Le plus souvent, les manquements aux devoirs généraux correspondent au non recueil du consentement, hors des cas d’urgence ou d’impossibilité, ou par une absence de diligence suffisante. Le médecin, en raison du contrat « intuitu personae » conclu avec son patient, assure lui-même les soins et le suivi de ce dernier. Ainsi, lorsqu’il décide de faire appel à un remplaçant ou à un confrère, il garde une responsabilité personnelle à l’égard de son patient.
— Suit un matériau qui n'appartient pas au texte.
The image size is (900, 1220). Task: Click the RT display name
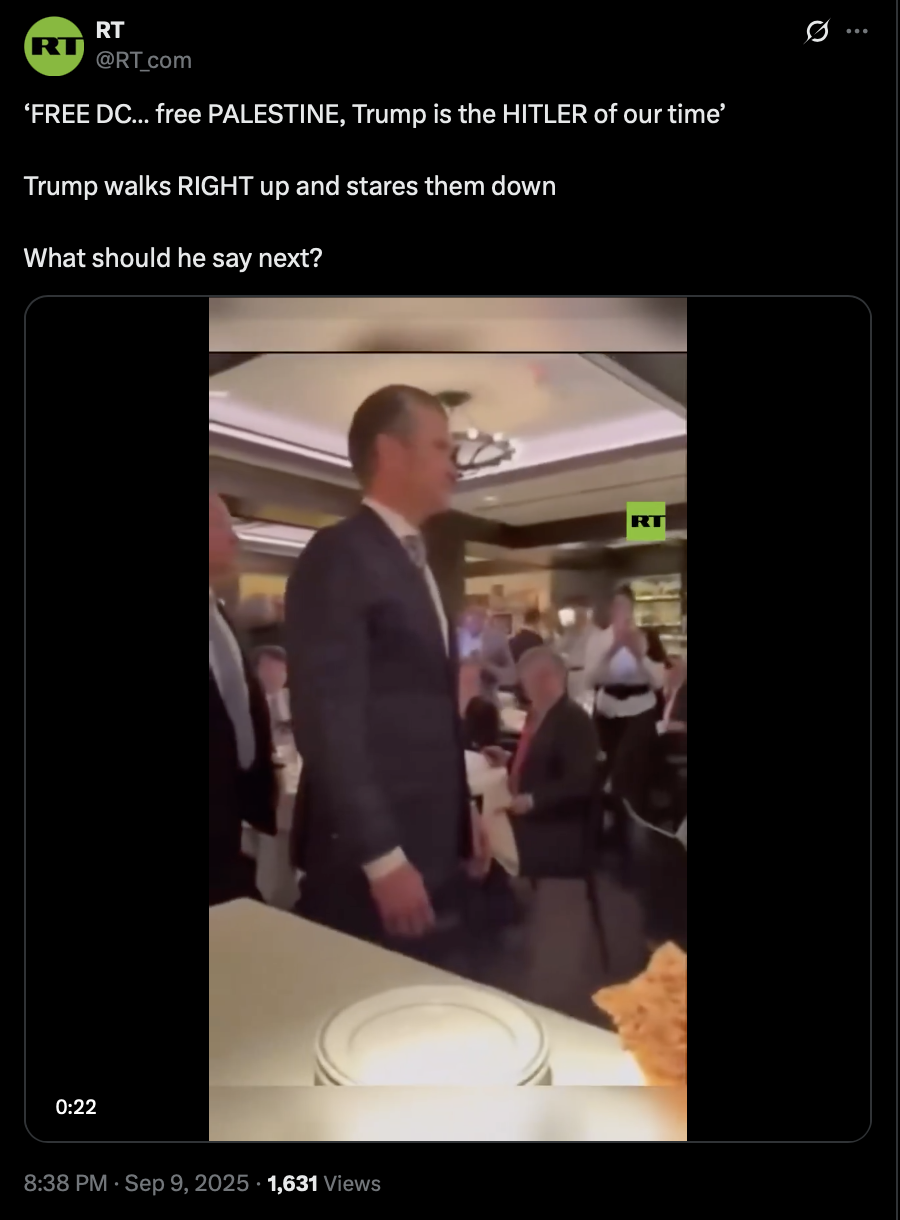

Ce non recueil du consentement revient régulièrement à une insuffisance d’information.

L’obligation d’information du médecin est énoncée dans le Code de déontologie, par la loi du 4 mars 2002. Elle a « pour objet de permettre au patient de donner un consentement ou un refus éclairé aux investigations et soins qui lui sont proposés ». Toutefois le médecin, étant seul maître du traitement, est enfin tenu de prendre les mesures nécessaires pour que son patient ne compromette pas sa sécurité.

Attention : le médecin n’est pas pour autant « tenu de réussir à convaincre son patient du danger de l’acte médical qu’il demande ».

Qu’est-ce qu’une faute technique ?

Les médecins sont tenus de donner à leur patient « des soins conformes aux données acquises de la science ».

L’article L. 1110-5 du Code de la santé publique précise que « toute personne a, compte tenu de son état et de l’urgence des interventions que celui-ci requiert, le droit de recevoir les soins les plus appropriés et de bénéficier des thérapeutiques dont l’efficacité est reconnue et qui garantissent la meilleure sécurité sanitaire au regard des connaissances médicales avérées » et que « les actes de prévention, d’investigation ou de soins, ne doivent pas en l’état des connaissances médicales, lui faire courir des risques disproportionnés par rapport au bénéfice escompté ».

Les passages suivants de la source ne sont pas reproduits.